Jim Yong Kim, président de la Banque mondiale et Ban Ki-moon, secrétaire général de l'ONU.

Alors que des affrontements ont repris dans la ville de Goma entre les rebelles du M23 et les forces armées de la RDC, Ban Ki-moon, secrétaire général de l'ONU, et Jim Yong Kim, président de la Banque mondiale, entament justement une tournée en RDC et dans deux pays voisins (Ouganda et Rwanda) impliqués dans le conflit armé qui sévit à l'Est de la RDC.

Cette visite a une forte dimension économique. Jim Yong Kim a ainsi promis hier matin à Kinshasa que son institution apporterait un milliard de dollars pour financer notamment des projets hydro-électriques et le commerce transfrontalier dans la région.

La présence de deux dirigeants dans les Grands Lacs est certes saluée. Elle est en effet le signe que les populations des Grands Lacs qui paient le prix fort de ce conflit qui dure depuis près de 20 ans restent sur l'agenda international. L'occasion leur est ainsi donnée de témoigner directement des violences, du viol et de toutes les formes d'exactions dont elles sont victimes.

Les investissements n'amènent pas toujours la paix

Cependant l'agenda principal de cette visite inspire deux avis. En effet, les deux dirigeants arrivent dans la région en faisant le pari qu'un investissement massif dans l'économie engendrerait automatiquement des effets bénéfiques pour la paix. Or, si les investissements dans les projets que les deux responsables veulent promouvoir sont utiles, il n'est pas assuré qu'ils ramènent la paix. C'est même parfois le contraire.

Nul ne peut nier par exemple que la mise en route d'une centrale hydroélectrique peut potentiellement apporter de l'électricité dans une région qui en est grandement dépourvue et améliorer le quotidien des populations. Mais ce raisonnement peut échouer dans un environnement marqué par la corruption, et sans une prise en compte des aspirations profondes des populations, ce «méga projet »risque d'engendrer des conflits locaux, favoriser l'accaparement des ressources et nuire à l'environnement.

Exploitation des minerais : il faut des mesures contraignantes

De même, pour être cohérents, Ban Ki-moon et Jim Yong Kim ne doivent pas laisser de côté l'un des principaux facteurs du conflit dans la région. En effet, le conflit dans les Grands Lacs a une dimension économique forte. Depuis la fin des années 90, plusieurs belligérants se nourrissent des richesses minières des régions du Kivu pour s'armer et se renforcer. Cette situation perdure d'abord à cause de l'incapacité des États à sanctionner leurs ressortissants et les opérateurs économiques dont la participation à cette économie de guerre est avérée.

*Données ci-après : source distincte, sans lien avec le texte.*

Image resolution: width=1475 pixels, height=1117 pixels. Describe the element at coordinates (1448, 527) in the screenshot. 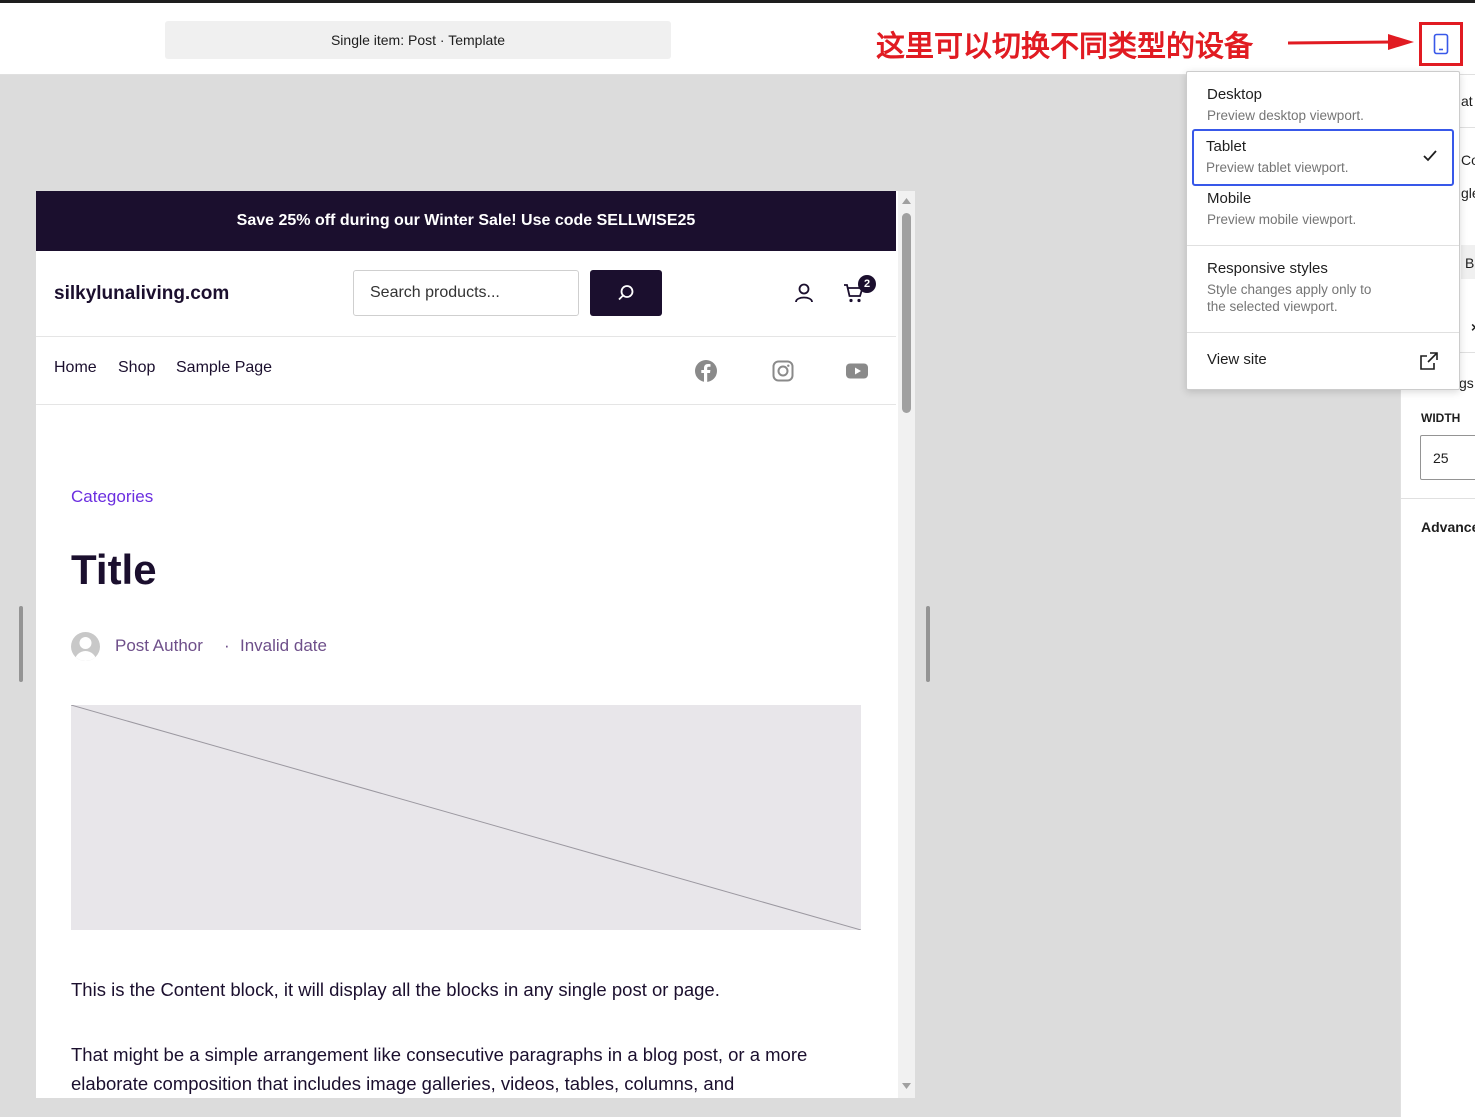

Cela concerne par exemple le Rwanda et l'Ouganda, mais aussi des pays émergents comme l'Inde. Cette impunité dans le pillage des ressources naturelles au profit de groupes armés est aussi la conséquence de l'absence ou de l'insuffisance de dispositifs internationaux pouvant empêcher que ces ressources dites du conflit n'accèdent au marché international.

Si Ban Ki-moon et Jim Yong Kim veulent enrayer le cycle de violences armées dans cette région du monde, ils doivent aussi s'engager à promouvoir au niveau international des initiatives contraignantes qui imposeraient aux acteurs économiques le devoir de diligence. Une démarche simple pour les obliger à exclure de leurs chaînes d'approvisionnement des minerais dont l'exploitation et le commerce financent la violence.

Ce qui finalement les ramènera à contraindre le Rwanda à mettre fin son entreprise de déstabilisation de la région des Grands Lacs.